It is clear that $f$ cannot be a cyclotomic polynomial (your condition $\deg{f} > 1$ excludes $x-1$). So suppose $f$ is non-cyclotomic and irreducible, of degree $d$, and consider a prime $p$ for which $f(x^p)$ is reducible.
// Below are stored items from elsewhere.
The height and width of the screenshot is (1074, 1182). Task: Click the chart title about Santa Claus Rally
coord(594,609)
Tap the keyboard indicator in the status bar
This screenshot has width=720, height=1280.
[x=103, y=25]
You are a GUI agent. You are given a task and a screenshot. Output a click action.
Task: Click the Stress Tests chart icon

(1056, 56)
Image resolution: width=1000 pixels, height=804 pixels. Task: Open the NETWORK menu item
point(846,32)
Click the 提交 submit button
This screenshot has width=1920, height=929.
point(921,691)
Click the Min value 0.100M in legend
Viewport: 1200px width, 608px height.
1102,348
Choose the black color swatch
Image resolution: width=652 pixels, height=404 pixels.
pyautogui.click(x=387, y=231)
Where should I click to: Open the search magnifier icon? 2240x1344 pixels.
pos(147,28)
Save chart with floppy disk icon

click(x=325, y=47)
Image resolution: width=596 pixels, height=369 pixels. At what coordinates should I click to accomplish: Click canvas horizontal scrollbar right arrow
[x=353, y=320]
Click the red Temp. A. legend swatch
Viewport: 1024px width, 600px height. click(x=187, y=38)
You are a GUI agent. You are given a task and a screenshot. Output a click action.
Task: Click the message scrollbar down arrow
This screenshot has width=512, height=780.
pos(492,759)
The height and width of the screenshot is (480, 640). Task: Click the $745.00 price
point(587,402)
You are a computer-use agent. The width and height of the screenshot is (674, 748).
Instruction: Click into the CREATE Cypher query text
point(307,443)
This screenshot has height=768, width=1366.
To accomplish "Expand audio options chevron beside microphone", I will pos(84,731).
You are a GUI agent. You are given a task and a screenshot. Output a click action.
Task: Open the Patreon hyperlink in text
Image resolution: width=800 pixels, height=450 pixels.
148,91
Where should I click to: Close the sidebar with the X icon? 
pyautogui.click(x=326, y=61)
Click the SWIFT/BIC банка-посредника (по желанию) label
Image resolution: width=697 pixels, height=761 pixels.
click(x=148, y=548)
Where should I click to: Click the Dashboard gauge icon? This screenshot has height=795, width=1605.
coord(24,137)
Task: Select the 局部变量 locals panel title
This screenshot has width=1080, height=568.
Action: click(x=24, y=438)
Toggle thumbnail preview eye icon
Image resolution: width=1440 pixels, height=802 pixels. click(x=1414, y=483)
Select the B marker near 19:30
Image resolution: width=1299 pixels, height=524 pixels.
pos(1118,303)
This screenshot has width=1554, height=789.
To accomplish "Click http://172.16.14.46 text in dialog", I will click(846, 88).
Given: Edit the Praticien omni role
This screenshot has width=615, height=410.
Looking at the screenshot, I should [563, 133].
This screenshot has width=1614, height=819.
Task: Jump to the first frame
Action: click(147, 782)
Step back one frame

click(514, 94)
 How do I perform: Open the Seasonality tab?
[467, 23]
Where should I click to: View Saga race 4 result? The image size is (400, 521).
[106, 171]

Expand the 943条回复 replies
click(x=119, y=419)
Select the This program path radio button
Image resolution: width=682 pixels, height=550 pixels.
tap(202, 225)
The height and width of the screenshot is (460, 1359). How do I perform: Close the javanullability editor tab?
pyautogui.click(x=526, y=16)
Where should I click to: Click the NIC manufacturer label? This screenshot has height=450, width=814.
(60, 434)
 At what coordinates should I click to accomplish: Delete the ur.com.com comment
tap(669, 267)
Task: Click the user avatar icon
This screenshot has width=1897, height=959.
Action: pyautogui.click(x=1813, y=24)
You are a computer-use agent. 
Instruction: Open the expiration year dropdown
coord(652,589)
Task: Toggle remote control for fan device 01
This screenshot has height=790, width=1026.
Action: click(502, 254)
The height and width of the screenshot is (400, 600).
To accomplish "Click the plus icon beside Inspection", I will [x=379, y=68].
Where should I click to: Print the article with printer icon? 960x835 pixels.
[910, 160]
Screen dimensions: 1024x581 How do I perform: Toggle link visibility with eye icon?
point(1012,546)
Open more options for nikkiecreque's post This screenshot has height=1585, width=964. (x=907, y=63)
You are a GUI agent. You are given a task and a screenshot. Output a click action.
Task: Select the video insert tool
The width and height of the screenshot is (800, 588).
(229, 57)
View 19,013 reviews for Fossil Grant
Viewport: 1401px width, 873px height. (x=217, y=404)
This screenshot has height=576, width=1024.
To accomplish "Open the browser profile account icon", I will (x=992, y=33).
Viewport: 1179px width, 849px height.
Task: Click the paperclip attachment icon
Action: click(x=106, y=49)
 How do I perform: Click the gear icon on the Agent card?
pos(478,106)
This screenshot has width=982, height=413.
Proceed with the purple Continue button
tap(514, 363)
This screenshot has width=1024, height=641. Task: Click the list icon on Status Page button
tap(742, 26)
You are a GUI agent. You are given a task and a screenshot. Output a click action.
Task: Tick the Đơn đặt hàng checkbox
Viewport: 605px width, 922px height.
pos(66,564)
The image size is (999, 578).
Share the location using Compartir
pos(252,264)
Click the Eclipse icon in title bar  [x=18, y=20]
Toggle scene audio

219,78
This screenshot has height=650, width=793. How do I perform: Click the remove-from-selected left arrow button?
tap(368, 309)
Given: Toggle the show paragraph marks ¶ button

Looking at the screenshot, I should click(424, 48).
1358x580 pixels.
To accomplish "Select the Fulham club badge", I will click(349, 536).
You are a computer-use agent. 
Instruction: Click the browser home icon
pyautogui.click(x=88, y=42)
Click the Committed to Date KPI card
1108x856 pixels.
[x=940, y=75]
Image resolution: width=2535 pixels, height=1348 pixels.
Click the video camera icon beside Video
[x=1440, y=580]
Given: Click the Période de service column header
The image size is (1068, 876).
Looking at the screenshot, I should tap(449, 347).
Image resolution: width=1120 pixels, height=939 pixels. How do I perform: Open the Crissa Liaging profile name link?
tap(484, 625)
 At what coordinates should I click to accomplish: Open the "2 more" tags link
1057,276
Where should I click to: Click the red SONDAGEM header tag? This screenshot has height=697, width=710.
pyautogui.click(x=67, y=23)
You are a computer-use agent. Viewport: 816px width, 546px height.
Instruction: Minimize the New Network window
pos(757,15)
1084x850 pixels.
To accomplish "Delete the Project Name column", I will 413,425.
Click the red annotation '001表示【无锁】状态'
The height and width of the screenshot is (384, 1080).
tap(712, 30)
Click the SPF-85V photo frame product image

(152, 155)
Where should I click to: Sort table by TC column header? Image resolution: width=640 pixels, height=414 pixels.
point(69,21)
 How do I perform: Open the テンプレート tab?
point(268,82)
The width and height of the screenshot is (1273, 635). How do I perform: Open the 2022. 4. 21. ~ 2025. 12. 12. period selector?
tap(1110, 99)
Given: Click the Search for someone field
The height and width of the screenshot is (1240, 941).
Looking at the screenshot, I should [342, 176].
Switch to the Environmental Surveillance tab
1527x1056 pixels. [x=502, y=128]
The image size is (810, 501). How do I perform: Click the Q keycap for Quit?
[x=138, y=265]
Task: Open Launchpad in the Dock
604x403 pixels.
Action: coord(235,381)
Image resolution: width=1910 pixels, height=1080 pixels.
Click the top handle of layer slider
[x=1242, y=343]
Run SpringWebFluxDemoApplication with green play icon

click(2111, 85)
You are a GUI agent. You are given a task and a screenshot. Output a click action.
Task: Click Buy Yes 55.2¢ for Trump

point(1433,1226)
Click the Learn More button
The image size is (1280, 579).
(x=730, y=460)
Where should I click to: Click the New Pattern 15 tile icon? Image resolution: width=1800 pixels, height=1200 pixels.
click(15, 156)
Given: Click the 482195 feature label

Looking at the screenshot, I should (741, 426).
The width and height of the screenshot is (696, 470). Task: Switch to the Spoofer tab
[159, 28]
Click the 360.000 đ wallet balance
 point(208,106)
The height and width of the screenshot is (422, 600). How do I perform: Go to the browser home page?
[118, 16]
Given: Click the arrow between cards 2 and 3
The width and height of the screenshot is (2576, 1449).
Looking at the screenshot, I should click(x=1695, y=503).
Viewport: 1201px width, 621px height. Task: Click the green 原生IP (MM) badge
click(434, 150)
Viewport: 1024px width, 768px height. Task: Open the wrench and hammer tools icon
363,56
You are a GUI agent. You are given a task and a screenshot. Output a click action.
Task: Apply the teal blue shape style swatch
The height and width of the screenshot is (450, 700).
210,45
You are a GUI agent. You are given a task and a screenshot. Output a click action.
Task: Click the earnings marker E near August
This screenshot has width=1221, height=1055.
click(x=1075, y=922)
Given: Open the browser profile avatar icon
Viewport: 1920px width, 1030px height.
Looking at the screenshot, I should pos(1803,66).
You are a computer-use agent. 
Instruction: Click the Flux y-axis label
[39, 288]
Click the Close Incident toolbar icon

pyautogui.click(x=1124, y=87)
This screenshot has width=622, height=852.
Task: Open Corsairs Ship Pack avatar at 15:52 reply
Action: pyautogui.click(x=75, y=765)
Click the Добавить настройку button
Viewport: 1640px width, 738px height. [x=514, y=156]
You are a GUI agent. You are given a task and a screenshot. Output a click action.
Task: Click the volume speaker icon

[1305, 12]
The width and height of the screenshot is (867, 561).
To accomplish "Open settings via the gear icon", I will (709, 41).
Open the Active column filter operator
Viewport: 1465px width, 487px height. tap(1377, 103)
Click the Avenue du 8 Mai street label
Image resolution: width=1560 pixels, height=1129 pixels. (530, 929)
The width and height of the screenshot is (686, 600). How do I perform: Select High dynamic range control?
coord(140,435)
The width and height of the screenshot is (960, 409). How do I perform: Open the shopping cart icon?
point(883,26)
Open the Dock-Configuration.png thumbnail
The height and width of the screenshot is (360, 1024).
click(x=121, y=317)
For $\alpha$ a root of $f(x^p)$, reducibility means that $[\mathbb{Q}(\alpha):\mathbb{Q}] < pd$. On the other hand $[\mathbb{Q}(\alpha^p):\mathbb{Q}] = d$ by the irreducibility of $f$, and we conclude that $[\mathbb{Q}(\alpha):\mathbb{Q}(\alpha^p)] < p$; this means that the polynomial $x^p - \alpha^p$ is reducible over $\mathbb{Q}(\alpha^p)$. By the Vahlen-Capelli theorem, this is only possible if $\alpha^p = \eta^p$ with $\eta \in \mathbb{Q}(\alpha^p)$. We conclude that for every prime $p$, either $f(x^p)$ is irreducible, or else each root $\xi$ of $f$ has the property that $\xi$ is a $p$-th power from $K := \mathbb{Q}(\xi)$.

It remains to note that for any number field $K$, and any $\xi \in K^{\times} \setminus \mu_{\infty}$ not a root of unity, $\xi \in (K^{\times})^p$ for only finitely many primes $p$. This follows for instance from Dirichlet's unit theorem.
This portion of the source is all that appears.